7. Em consequência, segundo dispõe a Lei n.º 6.374/89 (art. 24, § 1º, itens 1 e 2), o valor total da mercadoria vendida, cobrado pelo fornecedor ao adquirente (Consulente), constitui o "valor da operação", em sua inteireza, revelando a base de cálculo legal do tributo (ICMS) que deverá formar o valor a ser recolhido aos cofres do Estado, de acordo com as normas constantes do Regulamento do ICMS.
8. Portanto, verifica-se que o fornecedor deveria ter emitido a Nota Fiscal de venda à Consulente, preenchendo o "valor da operação" em sua inteireza, considerando não apenas o valor do produto em si, mas qualquer eventual serviço prestado, tributado ou não pelo ICMS, que agregue valor à mercadoria.

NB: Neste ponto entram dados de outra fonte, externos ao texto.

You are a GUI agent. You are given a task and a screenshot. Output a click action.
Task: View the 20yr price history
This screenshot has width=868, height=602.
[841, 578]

9. Contudo, informamos que compete à própria Consulente verificar a regularidade do documento fiscal emitido em seu nome, que acompanha as mercadorias por ela adquiridas. Caso tenha recebido mercadorias acobertadas por documentos fiscais que contenham informações incorretas, incompletas ou omissas, a Consulente deverá solicitar ao fornecedor, emitente do documento, que providencie a correção do erro e lhe encaminhe o respectivo documento saneador, a fim de se resguardar de eventual responsabilização por irregularidades referentes a essas ocorrências (artigo 9º, inciso XI, da Lei 6.374/1989).
10. Na hipótese de o fornecedor não atender ao solicitado pela Consulente, esta poderá buscar a regularização de suas operações no âmbito da denúncia espontânea (artigo 529 do RICMS/2000) por meio do Sistema de Peticionamento Eletrônico - SIPET, seguindo o procedimento descrito na seção de "Denúncia Espontânea", no site do ICMS no Portal da Secretaria da Fazenda e Planejamento, disponível em:
https://portal.fazenda.sp.gov.br/servico s/icms/Paginas/Denúncia-Espontânea.aspx (acesso em 24/09/25).
11. Com esses esclarecimentos, considera-se dirimida a dúvida apresentada.
Nota:
A Resposta à Consulta Tributária aproveita ao consulente nos termos da legislação vigente. Deve-se atentar para eventuais alterações da legislação tributária.